El país de Francisco

Ayer fueron despedidos para la eternidad los restos del papa Francisco. La ceremonia en el Vaticano congregó a líderes de todo el mundo y movilizó a centenares de miles de fieles a Roma. Argentina, cuna de Jorge Bergoglio, vivió la muerte de uno de los nombres propios más importantes de su historia con la misma dualidad con la que recibió la noticia de su nombramiento, aquel 13 de marzo de 2013. En 12 años no pudo superar el maniqueísmo de las etiquetas partidarias y tiró a la grieta, también, a un papa de la Iglesia Católica.

La complejidad cultural de nuestro país, configurada desde sus cimientos en base a una indisimulable tensión entre costumbres de élites y populares, no pudo digerir diferencias, al menos, para intentar escuchar el mensaje del primer papa argentino. Porque para escuchar hay que estar dispuesto a hacerlo. Y en el país ni siquiera hubo acuerdo respecto de qué Argentina representó Bergoglio como papa.

El oportunismo político fue el primer escalón desde el que se empujó la figura católica a la grieta. Es difícil olvidar el moderado entusiasmo que despertó su nombramiento tanto en el gobierno nacional de entonces, con Cristina Kirchner a la cabeza, como en la oposición. La sospecha cruzaba la misma línea pero en sentidos inversos: para unos era poco peronista y para otros, muy peronista. Otra de esas joyas inentendibles para cualquier extranjero.

A la inversa, Francisco recibió a todos los presidentes argentinos y a la mayoría de los dirigentes políticos del país que lo visitaron. También es cierto que algunos no pudieron conseguir la foto con él, como Sergio Massa, con quien arrastraba una vieja disputa de cuando el tigrense era jefe de Gabinete del kirchnerismo.

Sin embargo, no quedan dudas de que una de las líneas trascendentes de su papado fue el diálogo: de hecho, fue clave en el acercamiento entre Estados Unidos y Cuba durante el gobierno de Barack Obama. También trazó líneas para intentar alcanzar acuerdos de paz, como por ejemplo entre Rusia y Ucrania. Y con su texto Laudato Si’ fue determinante para la alianza global contra el cambio climático, resumida en el Acuerdo de París que firmaron 196 países.

La inclusión fue otra de sus líneas centrales de trabajo. Minorías, sectores de bajos recursos y migrantes formaron parte de la agenda de Francisco. Pero, como él mismo señalaba, no existe la inclusión sin la tolerancia.

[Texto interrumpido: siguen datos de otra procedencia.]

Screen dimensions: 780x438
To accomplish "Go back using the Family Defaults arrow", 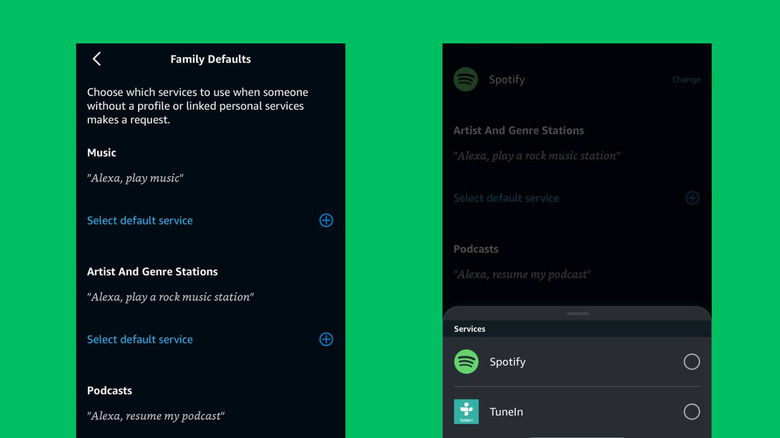I will pos(97,59).
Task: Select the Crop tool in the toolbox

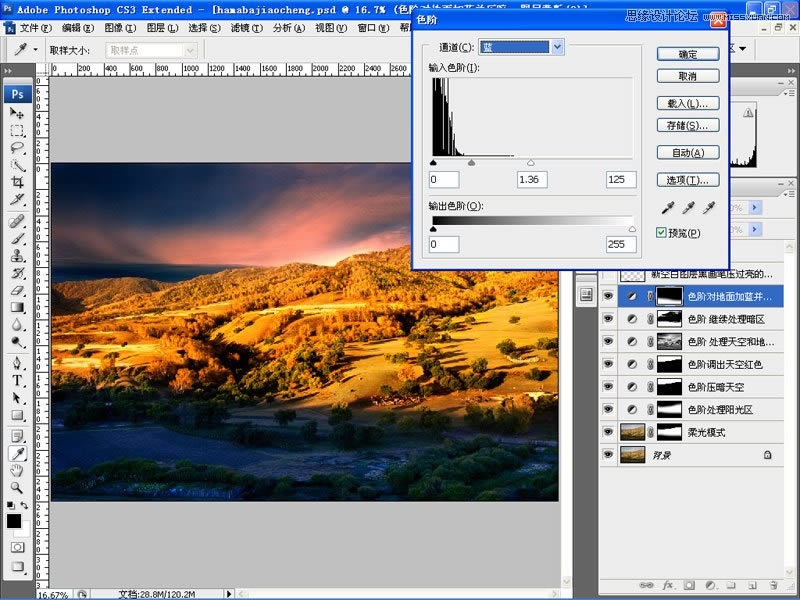Action: tap(18, 182)
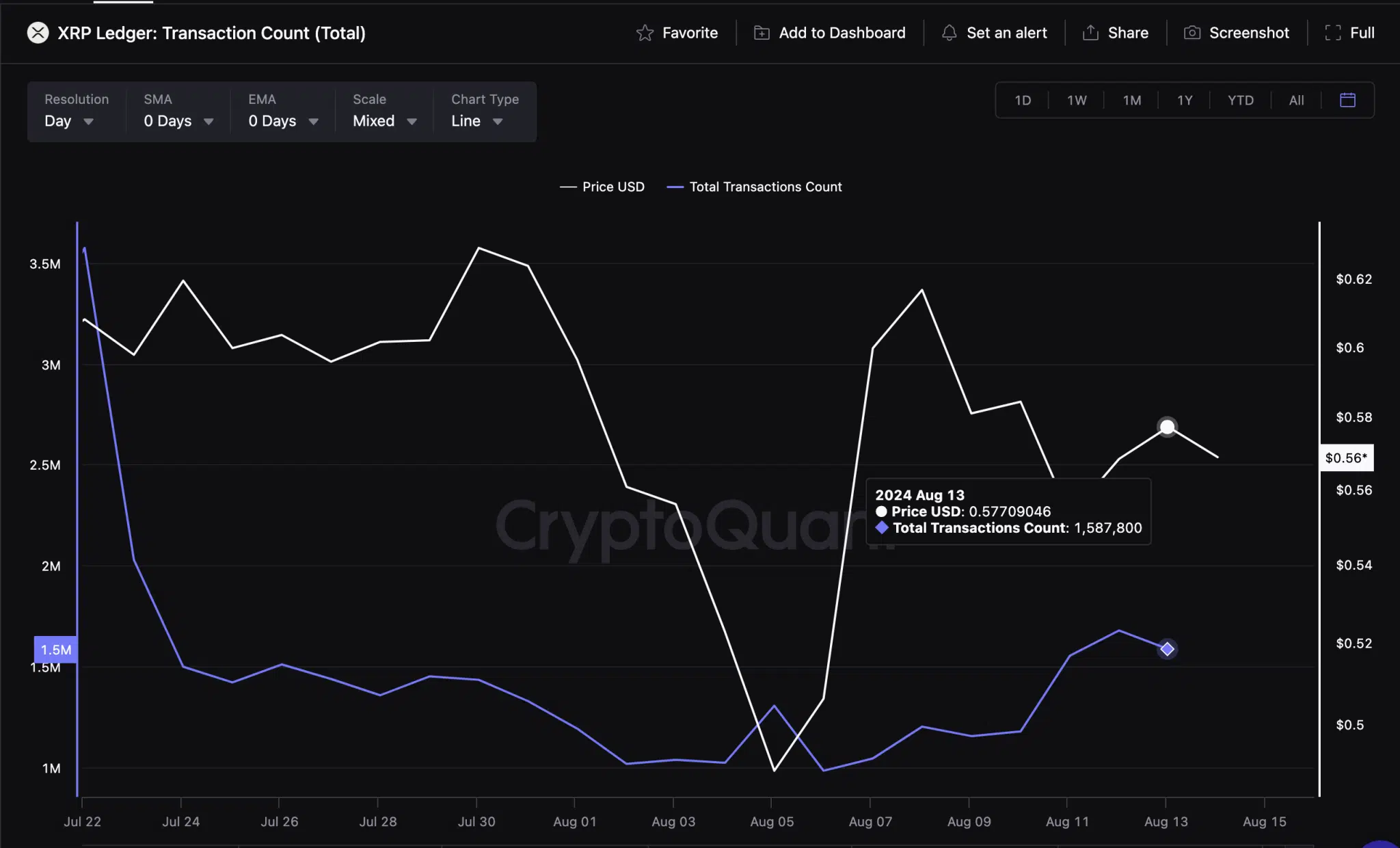Click the YTD time range button

[x=1240, y=99]
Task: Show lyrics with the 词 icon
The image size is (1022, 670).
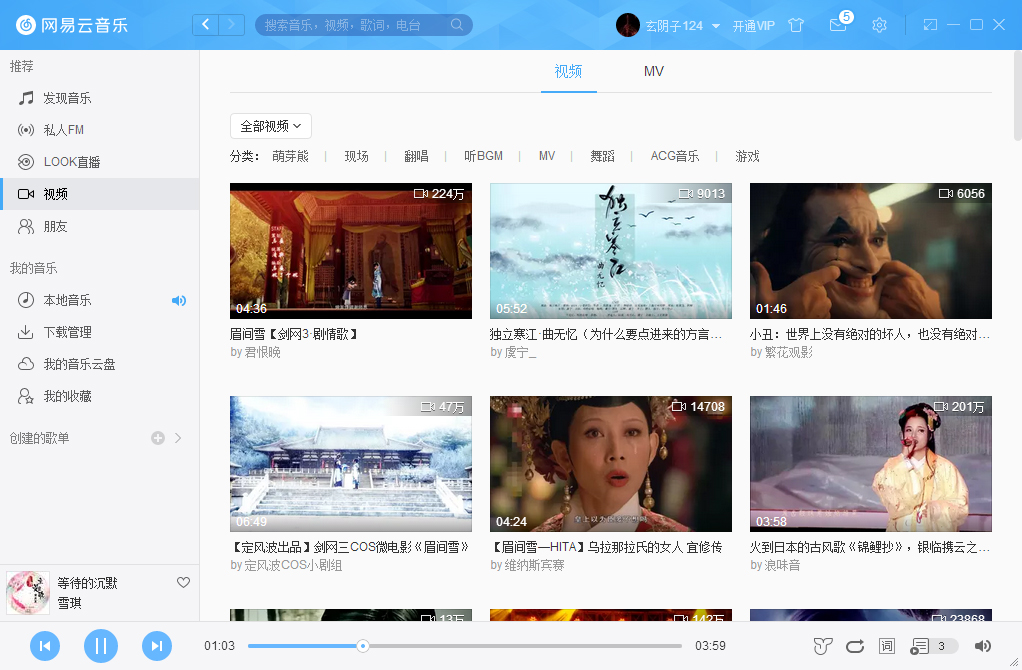Action: (886, 646)
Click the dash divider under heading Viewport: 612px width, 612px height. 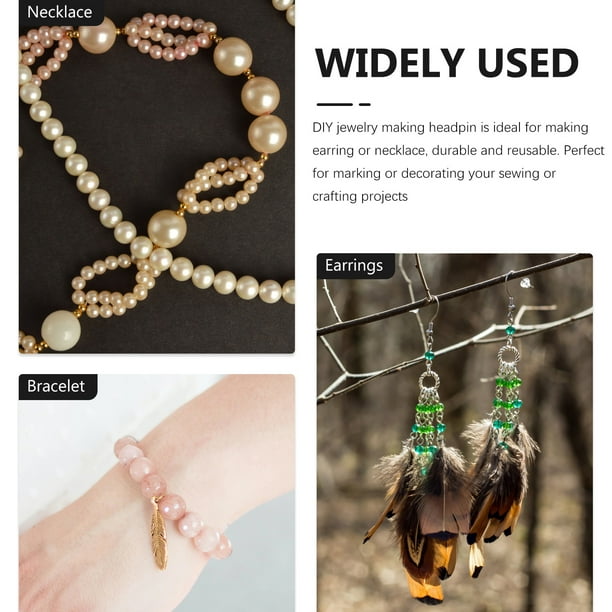click(x=343, y=104)
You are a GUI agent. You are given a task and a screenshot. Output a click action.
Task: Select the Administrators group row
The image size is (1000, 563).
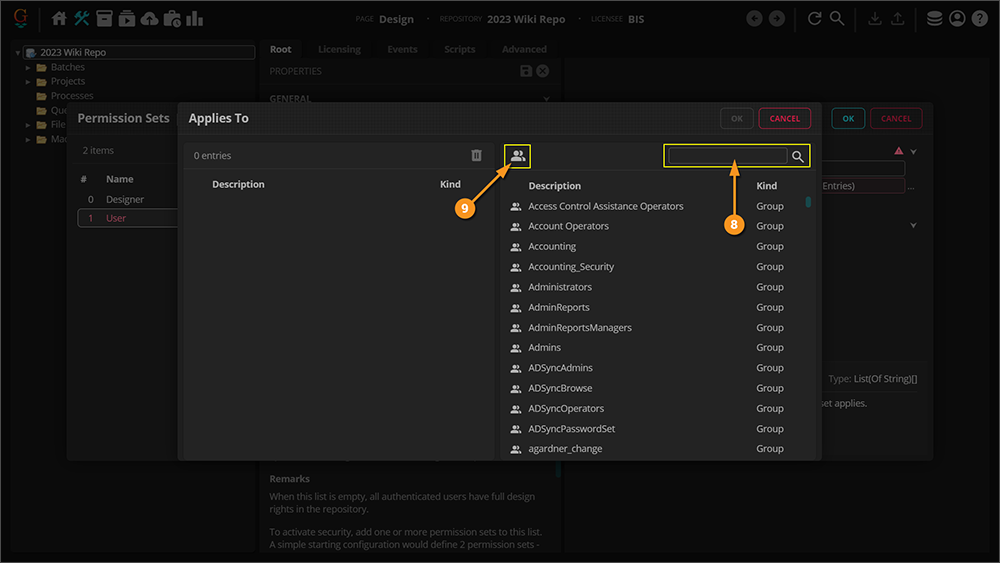(x=560, y=287)
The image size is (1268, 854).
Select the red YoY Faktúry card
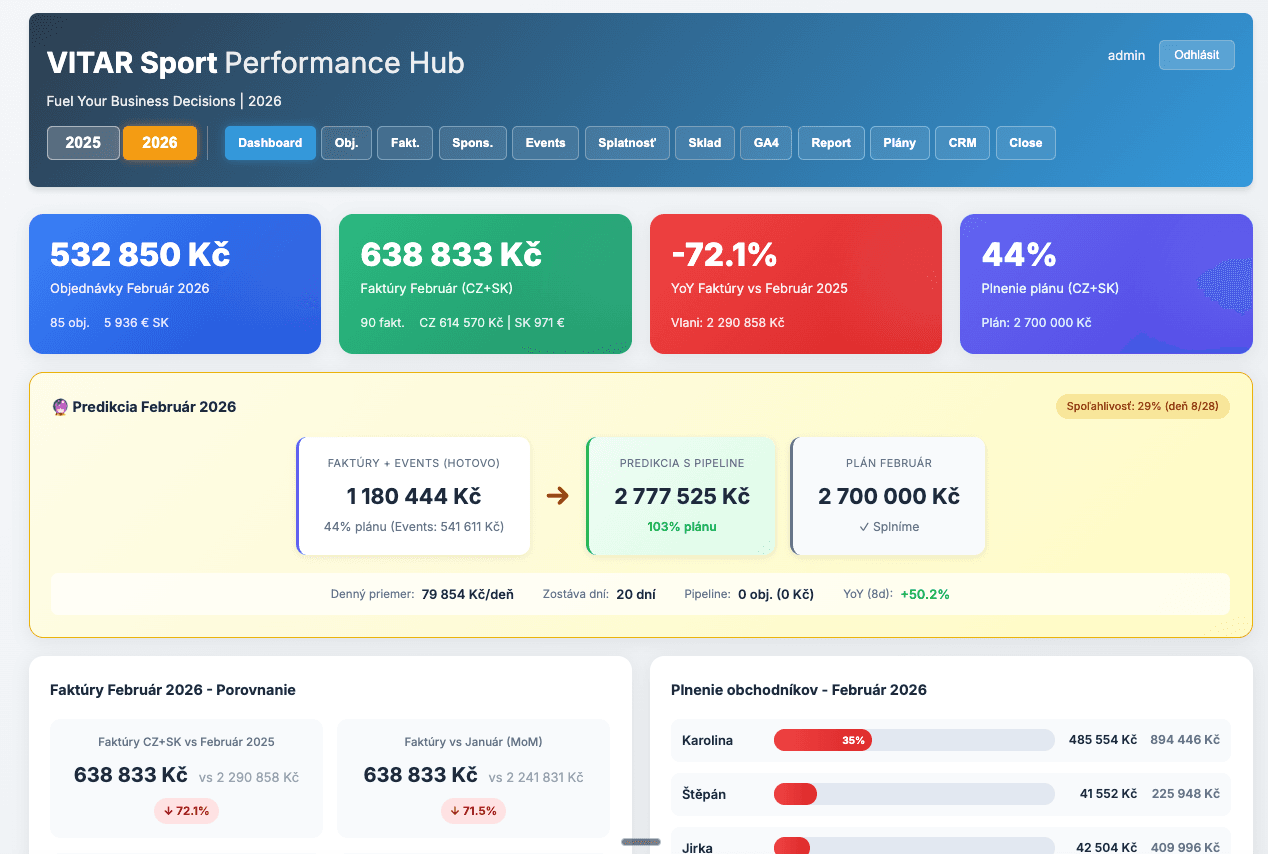[795, 283]
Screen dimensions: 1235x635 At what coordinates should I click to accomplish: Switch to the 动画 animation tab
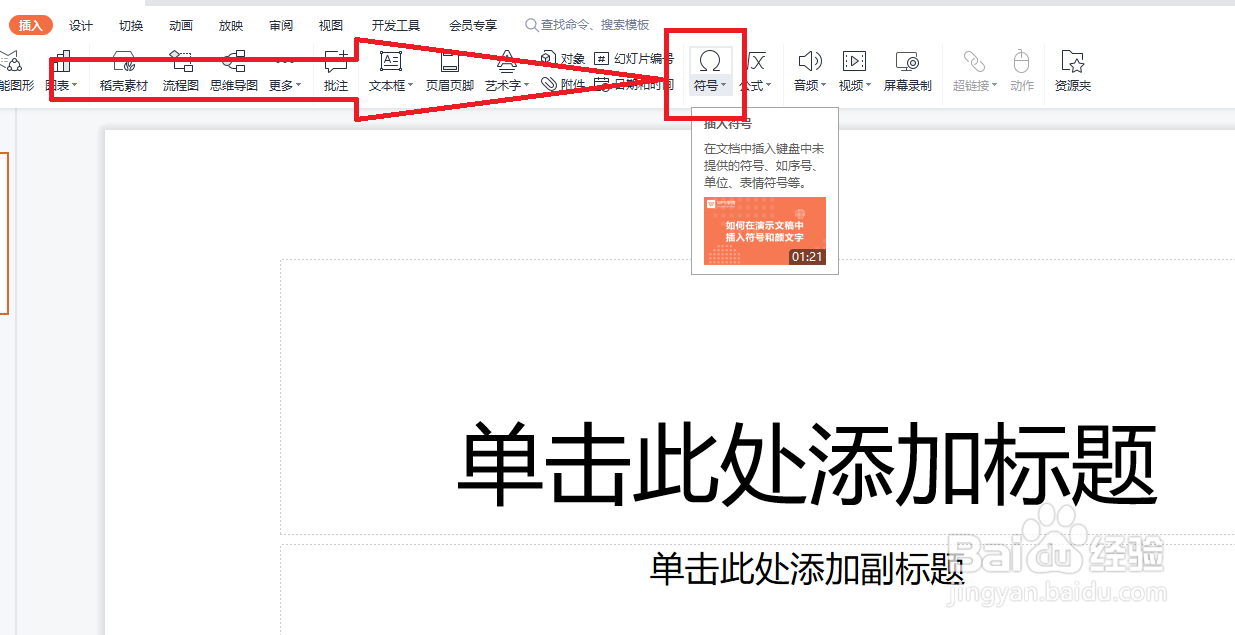point(180,25)
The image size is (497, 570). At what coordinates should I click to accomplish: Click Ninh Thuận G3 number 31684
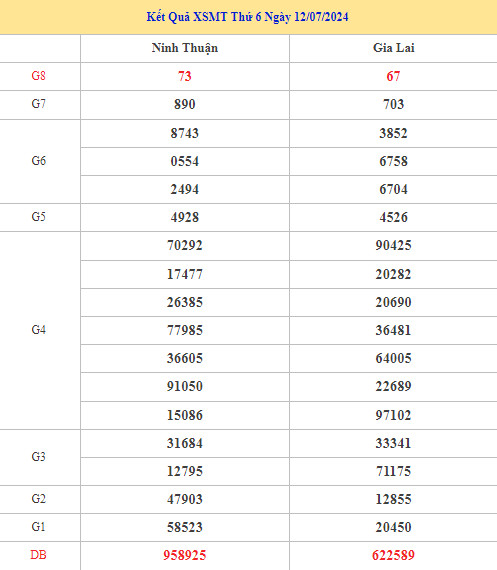point(185,443)
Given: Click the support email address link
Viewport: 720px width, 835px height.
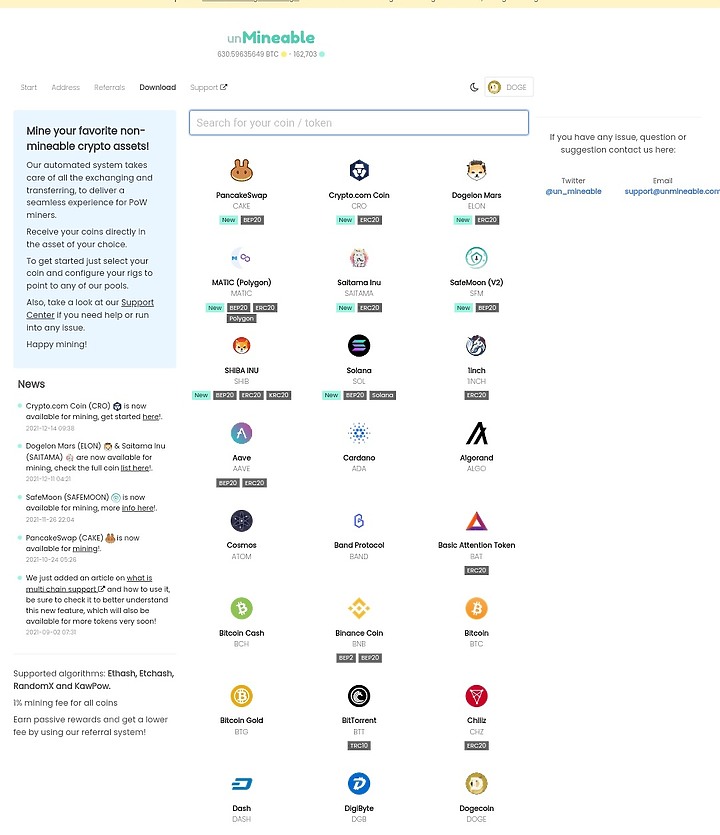Looking at the screenshot, I should coord(671,191).
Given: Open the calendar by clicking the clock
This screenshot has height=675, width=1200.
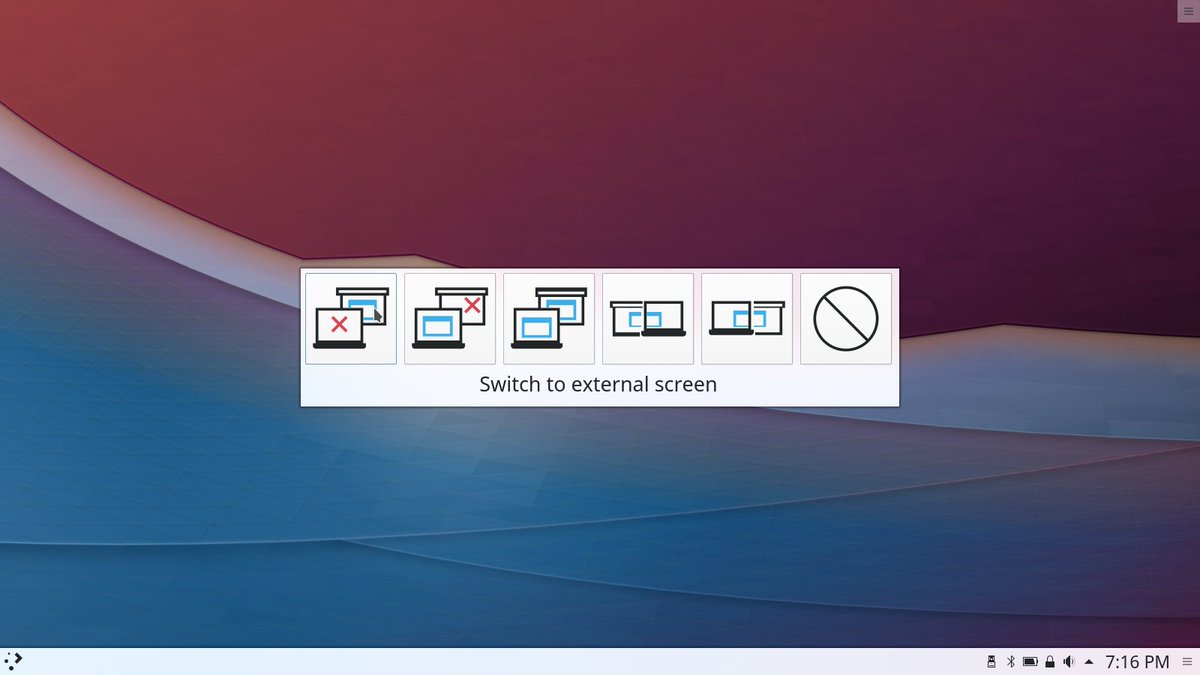Looking at the screenshot, I should (x=1137, y=661).
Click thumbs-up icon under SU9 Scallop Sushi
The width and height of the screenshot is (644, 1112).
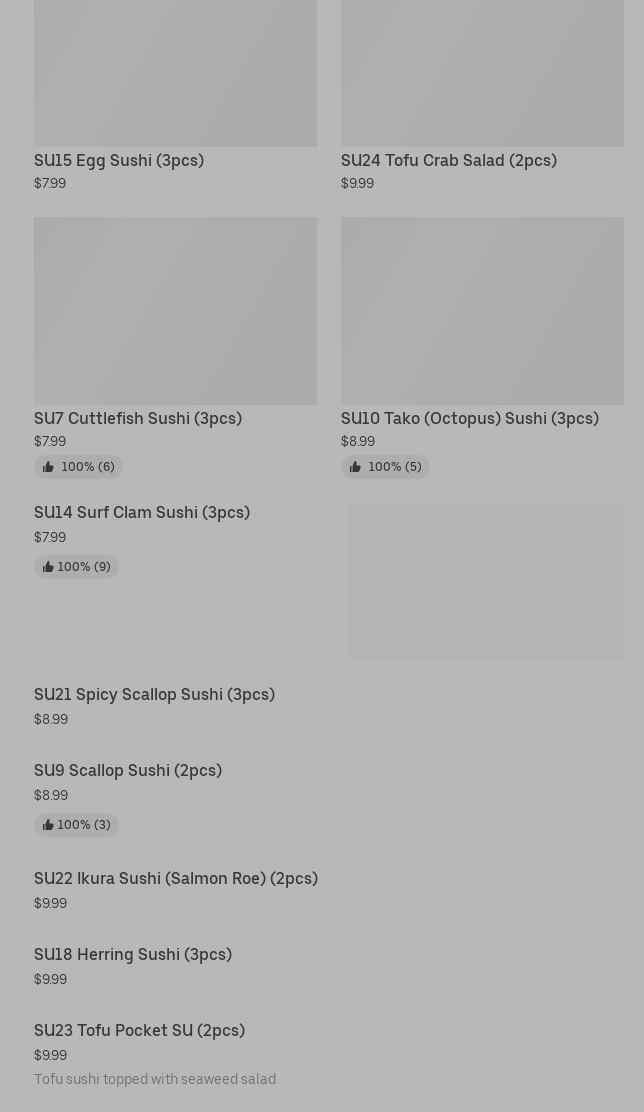coord(48,825)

Quizá sea, para nuestro país, el principal legado y la principal tarea por aprender.

Pese a vivir en la era de la sobreinformación, donde los hechos importantes para las sociedades generan rápidos picos de interés y luego se apagan, donde los temas relevantes son cada vez más efímeros para las personas, la muerte de Francisco se mantuvo presente en la opinión pública nacional. Quizá, el dato más alentador fue que los fogonazos para arrastrar el obituario a la grieta tuvieron, esta vez, una porción acotada en el debate.

Sería muy pronto —y también pudo ayudar la sensibilidad del tema— para decir que el país empezó a curarse de intolerancia, que las diferencias no definen lo que somos y que hay posibilidad de encuentros aún en las diferencias. Sin embargo, las enseñanzas están ahí para quien quiera tomarlas y hacerlas suyas. Lamentablemente, los políticos se encargaron de limar algunos de esos destellos de cambio. Comitivas desbordadas, cruces violentos en redes sociales y reproches contrastaron con la relevancia mundial que se vio en los honores rendidos a Francisco por líderes y personalidades de todo el mundo. Un acontecimiento planetario que, como mínimo, llamó a la reflexión sobre los valores y las ideas que propuso como guía el religioso argentino.